Scan the data below and copy each line where "agent" occurs.

## [MATERIAL SHOWN]
· · · ·

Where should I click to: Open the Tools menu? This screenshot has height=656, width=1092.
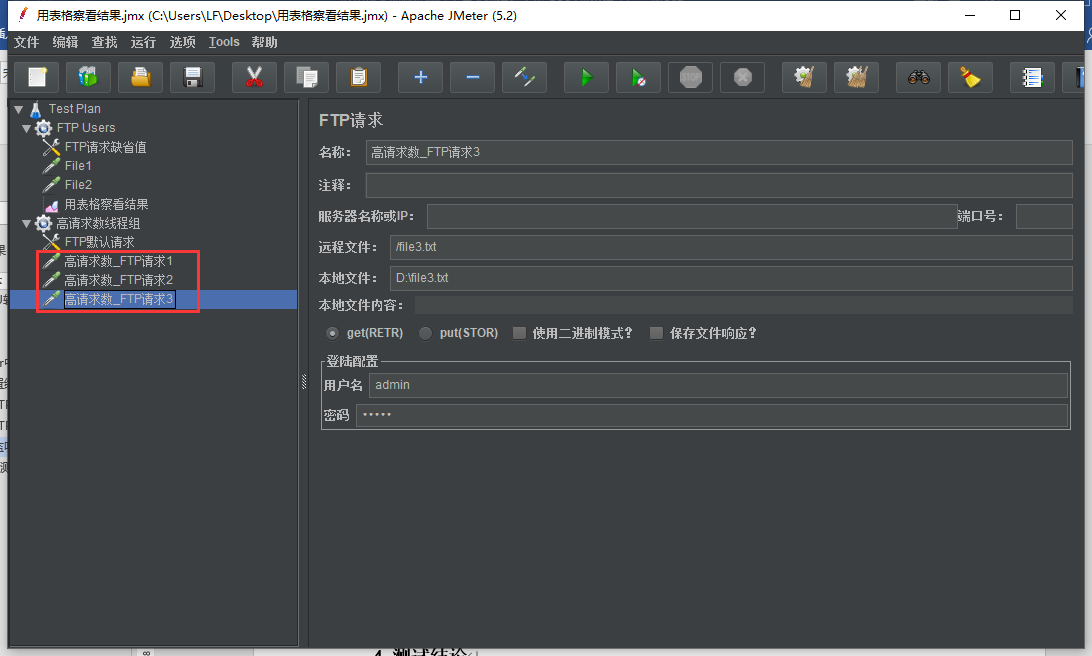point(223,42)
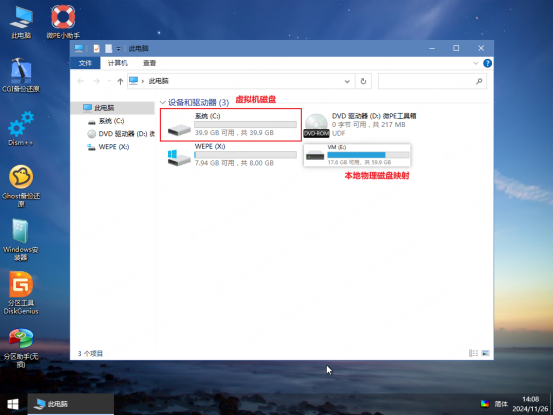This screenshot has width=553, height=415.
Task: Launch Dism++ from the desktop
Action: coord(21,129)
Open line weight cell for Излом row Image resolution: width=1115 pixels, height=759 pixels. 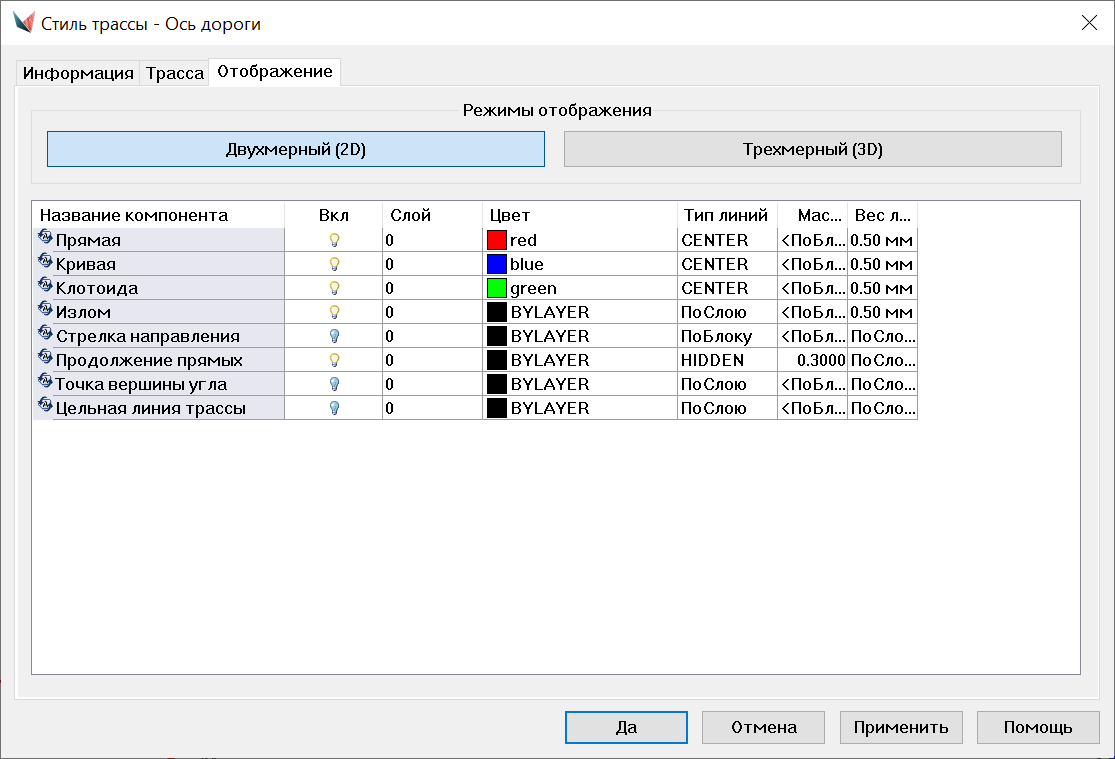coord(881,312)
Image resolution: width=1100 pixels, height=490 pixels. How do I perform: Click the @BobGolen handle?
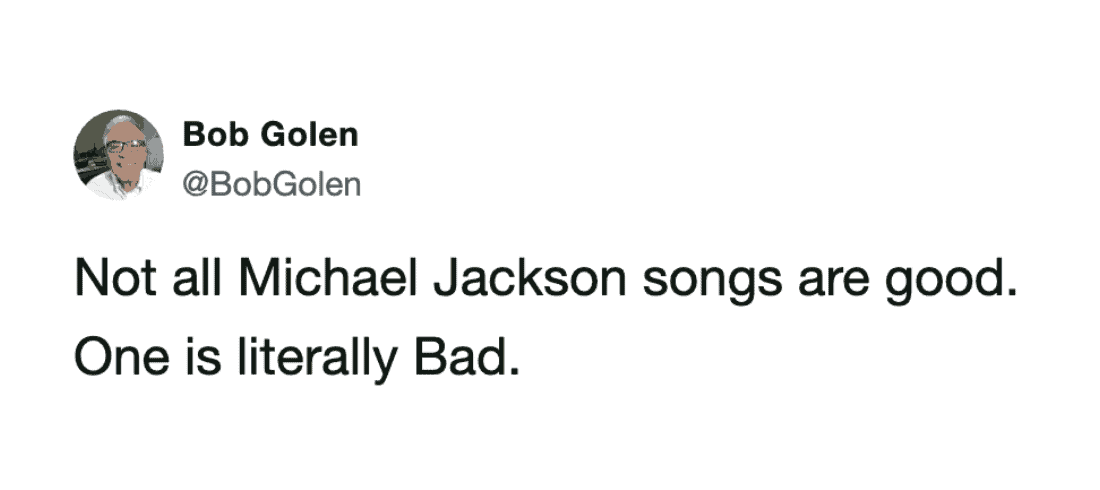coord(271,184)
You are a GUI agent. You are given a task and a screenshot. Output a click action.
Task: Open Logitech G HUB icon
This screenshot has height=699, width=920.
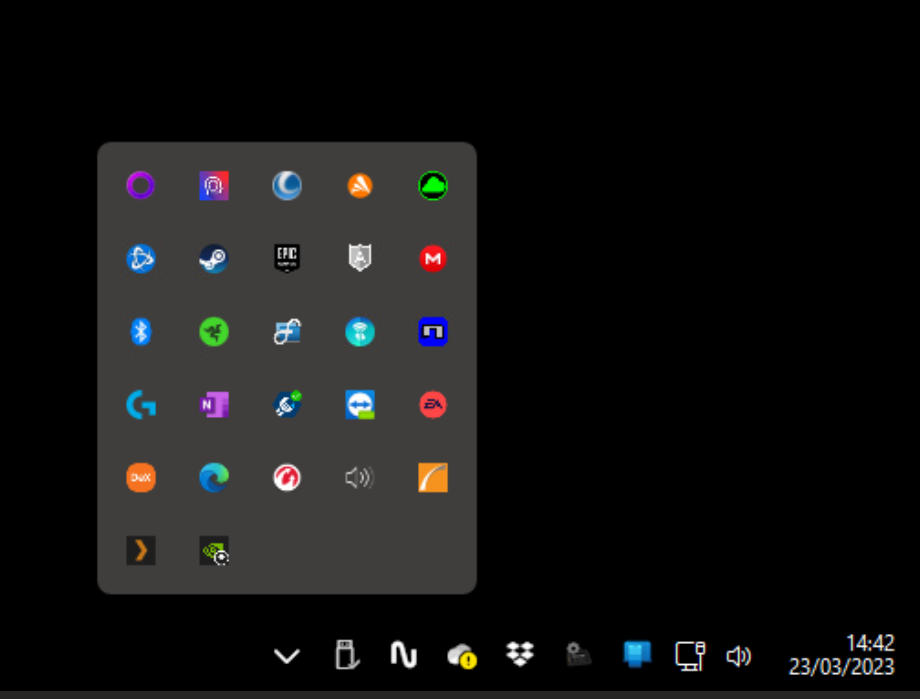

· · · ·

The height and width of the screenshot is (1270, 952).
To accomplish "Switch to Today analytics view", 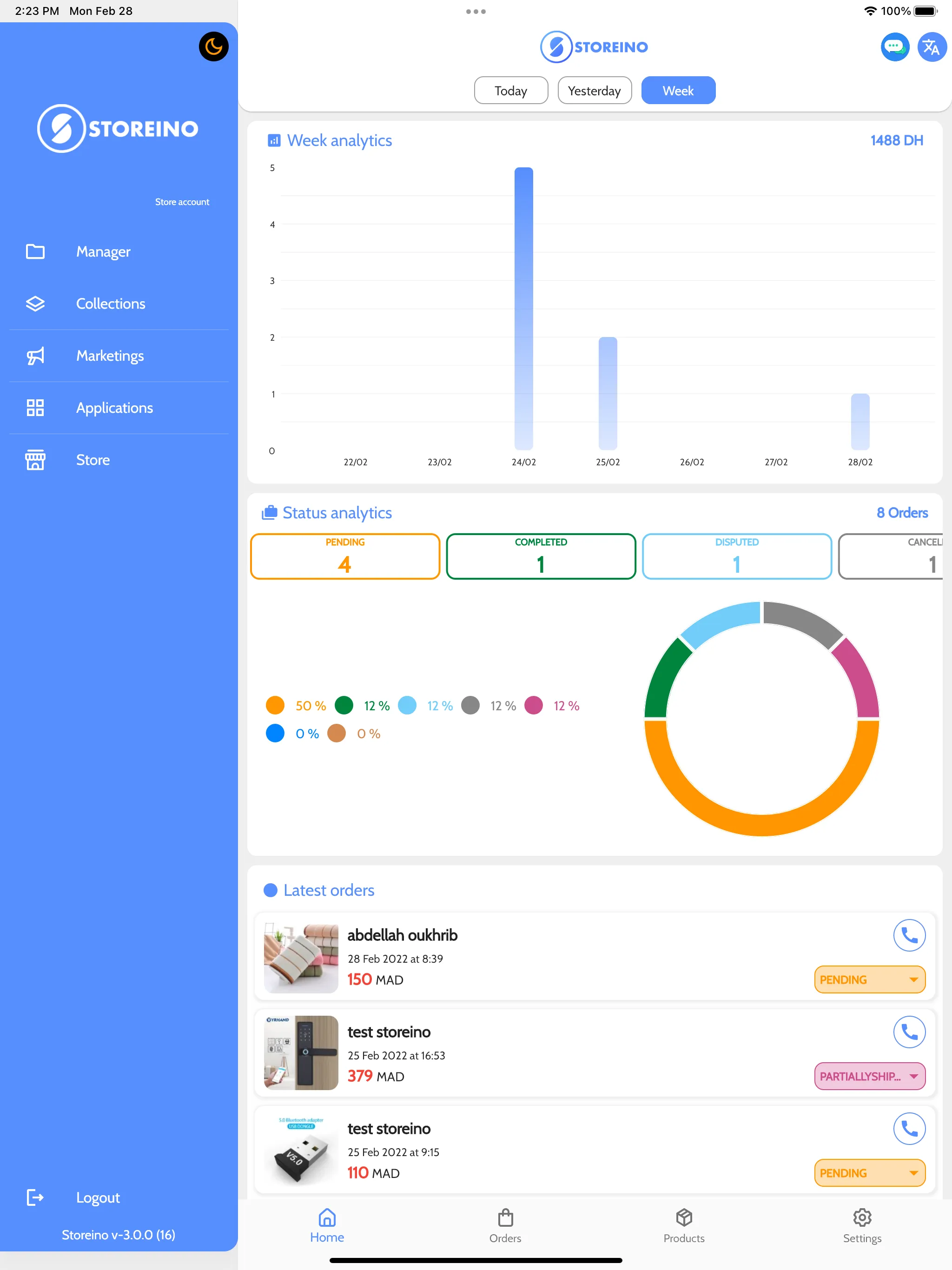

· · · ·

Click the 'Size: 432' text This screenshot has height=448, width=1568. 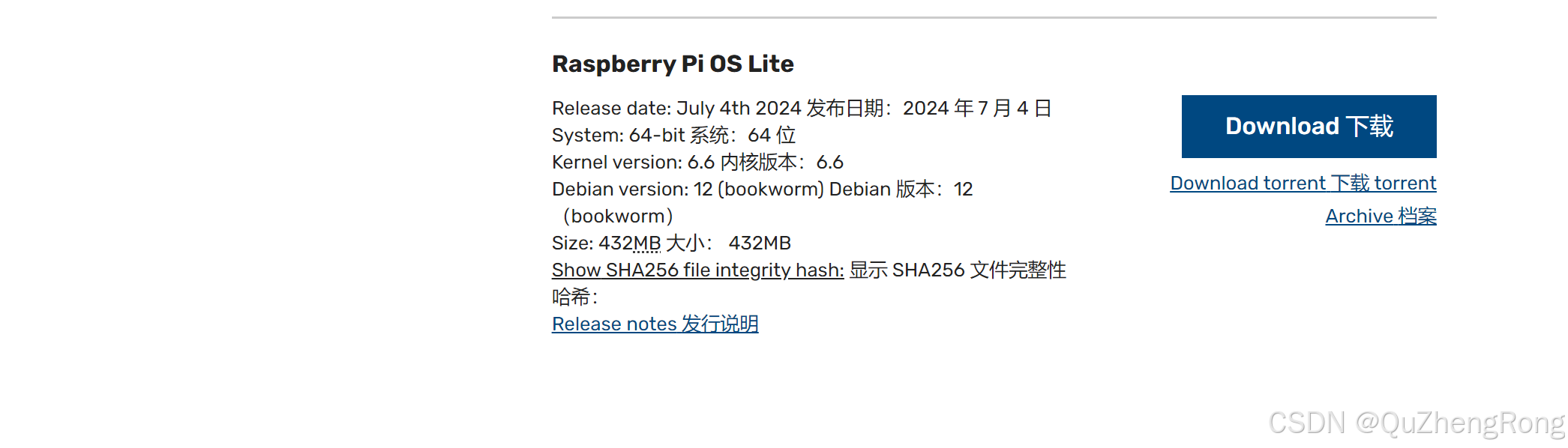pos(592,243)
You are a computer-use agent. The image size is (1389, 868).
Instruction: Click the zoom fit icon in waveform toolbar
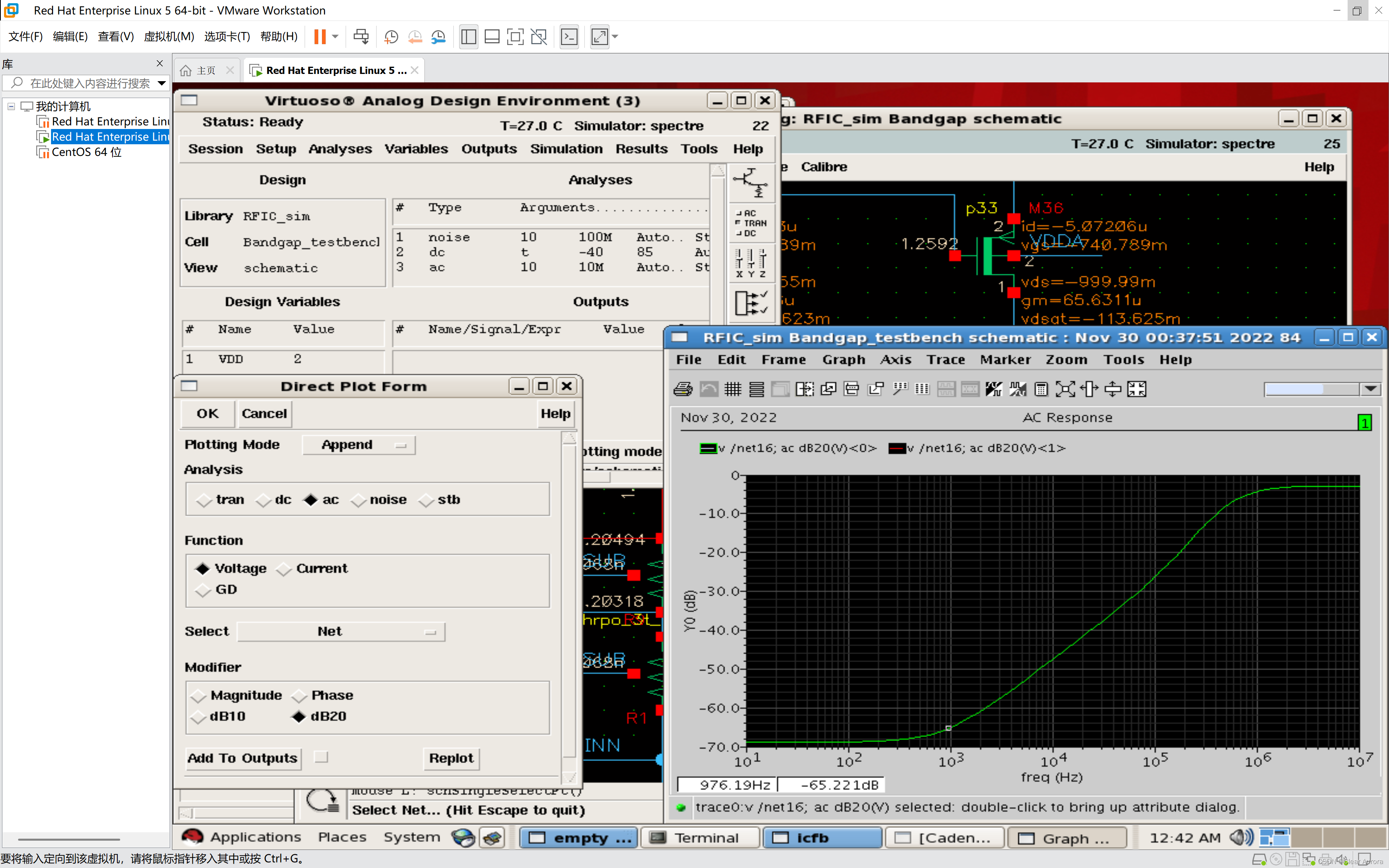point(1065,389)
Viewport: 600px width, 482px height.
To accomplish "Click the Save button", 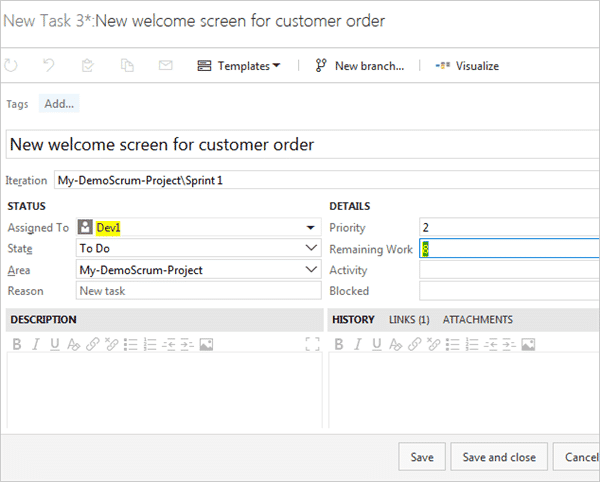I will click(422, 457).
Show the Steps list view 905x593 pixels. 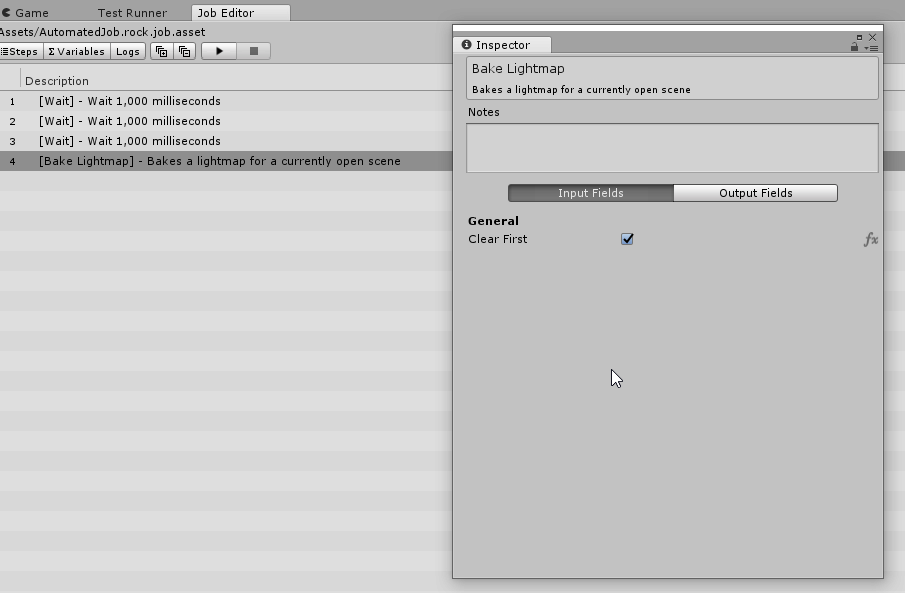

· · · ·

## [ANSWER SECTION]
You are a GUI agent. You are given a task and a screenshot. Output a click action.
You are a computer-use agent. The image size is (1389, 868).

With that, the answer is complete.